• **Exercise directions**
Start to finish, reproduce the records below with nothing missing.
_____
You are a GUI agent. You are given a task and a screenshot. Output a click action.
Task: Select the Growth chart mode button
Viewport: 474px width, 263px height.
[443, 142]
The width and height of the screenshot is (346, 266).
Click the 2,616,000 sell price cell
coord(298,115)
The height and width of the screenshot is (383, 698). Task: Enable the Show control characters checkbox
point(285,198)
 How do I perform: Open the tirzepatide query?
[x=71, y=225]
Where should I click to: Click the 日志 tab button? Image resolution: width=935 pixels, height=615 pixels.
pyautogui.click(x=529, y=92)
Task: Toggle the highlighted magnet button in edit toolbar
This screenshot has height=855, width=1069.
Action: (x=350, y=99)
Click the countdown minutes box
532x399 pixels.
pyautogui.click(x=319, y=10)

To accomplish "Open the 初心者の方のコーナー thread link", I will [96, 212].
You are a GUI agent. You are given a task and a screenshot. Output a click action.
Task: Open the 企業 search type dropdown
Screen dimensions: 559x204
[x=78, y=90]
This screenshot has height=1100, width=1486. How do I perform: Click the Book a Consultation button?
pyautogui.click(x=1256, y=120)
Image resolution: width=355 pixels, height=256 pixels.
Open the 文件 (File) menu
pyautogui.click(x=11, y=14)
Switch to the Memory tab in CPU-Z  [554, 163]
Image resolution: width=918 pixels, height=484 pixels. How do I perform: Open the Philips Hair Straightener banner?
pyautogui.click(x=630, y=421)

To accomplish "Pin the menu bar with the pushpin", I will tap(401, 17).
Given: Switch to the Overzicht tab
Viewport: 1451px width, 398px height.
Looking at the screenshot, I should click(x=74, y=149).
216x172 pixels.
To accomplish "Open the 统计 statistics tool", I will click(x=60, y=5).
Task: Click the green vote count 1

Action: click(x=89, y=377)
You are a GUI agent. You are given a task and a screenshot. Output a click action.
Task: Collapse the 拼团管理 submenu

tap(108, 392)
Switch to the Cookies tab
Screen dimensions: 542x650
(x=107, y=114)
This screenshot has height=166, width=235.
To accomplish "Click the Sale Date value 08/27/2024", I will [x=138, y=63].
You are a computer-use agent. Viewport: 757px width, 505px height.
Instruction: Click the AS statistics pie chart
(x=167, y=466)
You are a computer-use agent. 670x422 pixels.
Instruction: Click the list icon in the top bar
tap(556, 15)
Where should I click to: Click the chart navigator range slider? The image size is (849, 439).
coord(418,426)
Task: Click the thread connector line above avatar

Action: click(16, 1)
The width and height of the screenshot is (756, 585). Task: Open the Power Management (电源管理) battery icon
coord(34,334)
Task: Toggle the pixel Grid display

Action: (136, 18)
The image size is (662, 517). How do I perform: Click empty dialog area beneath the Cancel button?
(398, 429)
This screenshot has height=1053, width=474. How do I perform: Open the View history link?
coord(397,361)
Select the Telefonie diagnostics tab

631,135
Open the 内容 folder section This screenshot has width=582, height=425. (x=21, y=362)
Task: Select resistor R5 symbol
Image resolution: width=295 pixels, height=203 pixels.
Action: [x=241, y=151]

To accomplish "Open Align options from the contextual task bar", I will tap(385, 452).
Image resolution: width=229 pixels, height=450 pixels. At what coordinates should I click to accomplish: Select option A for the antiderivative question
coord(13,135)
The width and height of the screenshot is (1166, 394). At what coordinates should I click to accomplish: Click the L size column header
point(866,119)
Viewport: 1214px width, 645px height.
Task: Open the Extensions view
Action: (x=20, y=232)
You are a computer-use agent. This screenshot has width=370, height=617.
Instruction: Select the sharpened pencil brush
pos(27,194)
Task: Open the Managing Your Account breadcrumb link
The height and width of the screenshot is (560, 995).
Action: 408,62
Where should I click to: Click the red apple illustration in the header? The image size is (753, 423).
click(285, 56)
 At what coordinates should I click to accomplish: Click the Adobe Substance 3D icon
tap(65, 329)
_____
• **Answer for this exercise**
You are a GUI agent. You are given a task and a screenshot. Output a click action.
Task: Select the Growth chart mode button
Viewport: 474px width, 263px height.
[443, 142]
The width and height of the screenshot is (346, 266).
Click the 2,616,000 sell price cell
coord(298,115)
The height and width of the screenshot is (383, 698). Task: Enable the Show control characters checkbox
point(285,198)
 How do I perform: Open the tirzepatide query?
[x=71, y=225]
Where should I click to: Click the 日志 tab button? Image resolution: width=935 pixels, height=615 pixels.
pyautogui.click(x=529, y=92)
Task: Toggle the highlighted magnet button in edit toolbar
This screenshot has height=855, width=1069.
Action: (x=350, y=99)
Click the countdown minutes box
532x399 pixels.
pyautogui.click(x=319, y=10)

To accomplish "Open the 初心者の方のコーナー thread link", I will [96, 212].
You are a GUI agent. You are given a task and a screenshot. Output a click action.
Task: Open the 企業 search type dropdown
Screen dimensions: 559x204
[x=78, y=90]
This screenshot has height=1100, width=1486. How do I perform: Click the Book a Consultation button?
pyautogui.click(x=1256, y=120)
Image resolution: width=355 pixels, height=256 pixels.
Open the 文件 (File) menu
pyautogui.click(x=11, y=14)
Switch to the Memory tab in CPU-Z  [554, 163]
Image resolution: width=918 pixels, height=484 pixels. How do I perform: Open the Philips Hair Straightener banner?
pyautogui.click(x=630, y=421)

To accomplish "Pin the menu bar with the pushpin", I will tap(401, 17).
Given: Switch to the Overzicht tab
Viewport: 1451px width, 398px height.
Looking at the screenshot, I should click(x=74, y=149).
216x172 pixels.
To accomplish "Open the 统计 statistics tool", I will click(x=60, y=5).
Task: Click the green vote count 1

Action: click(x=89, y=377)
You are a GUI agent. You are given a task and a screenshot. Output a click action.
Task: Collapse the 拼团管理 submenu

tap(108, 392)
Switch to the Cookies tab
Screen dimensions: 542x650
(x=107, y=114)
This screenshot has height=166, width=235.
To accomplish "Click the Sale Date value 08/27/2024", I will [x=138, y=63].
You are a computer-use agent. Viewport: 757px width, 505px height.
Instruction: Click the AS statistics pie chart
(x=167, y=466)
You are a computer-use agent. 670x422 pixels.
Instruction: Click the list icon in the top bar
tap(556, 15)
Where should I click to: Click the chart navigator range slider? The image size is (849, 439).
coord(418,426)
Task: Click the thread connector line above avatar

Action: click(16, 1)
The width and height of the screenshot is (756, 585). Task: Open the Power Management (电源管理) battery icon
coord(34,334)
Task: Toggle the pixel Grid display

Action: (136, 18)
The image size is (662, 517). How do I perform: Click empty dialog area beneath the Cancel button?
(398, 429)
This screenshot has height=1053, width=474. How do I perform: Open the View history link?
coord(397,361)
Select the Telefonie diagnostics tab

631,135
Open the 内容 folder section This screenshot has width=582, height=425. (x=21, y=362)
Task: Select resistor R5 symbol
Image resolution: width=295 pixels, height=203 pixels.
Action: [x=241, y=151]

To accomplish "Open Align options from the contextual task bar", I will tap(385, 452).
Image resolution: width=229 pixels, height=450 pixels. At what coordinates should I click to accomplish: Select option A for the antiderivative question
coord(13,135)
The width and height of the screenshot is (1166, 394). At what coordinates should I click to accomplish: Click the L size column header
point(866,119)
Viewport: 1214px width, 645px height.
Task: Open the Extensions view
Action: (x=20, y=232)
You are a computer-use agent. This screenshot has width=370, height=617.
Instruction: Select the sharpened pencil brush
pos(27,194)
Task: Open the Managing Your Account breadcrumb link
The height and width of the screenshot is (560, 995).
Action: 408,62
Where should I click to: Click the red apple illustration in the header? The image size is (753, 423).
click(285, 56)
 At what coordinates should I click to accomplish: Click the Adobe Substance 3D icon
tap(65, 329)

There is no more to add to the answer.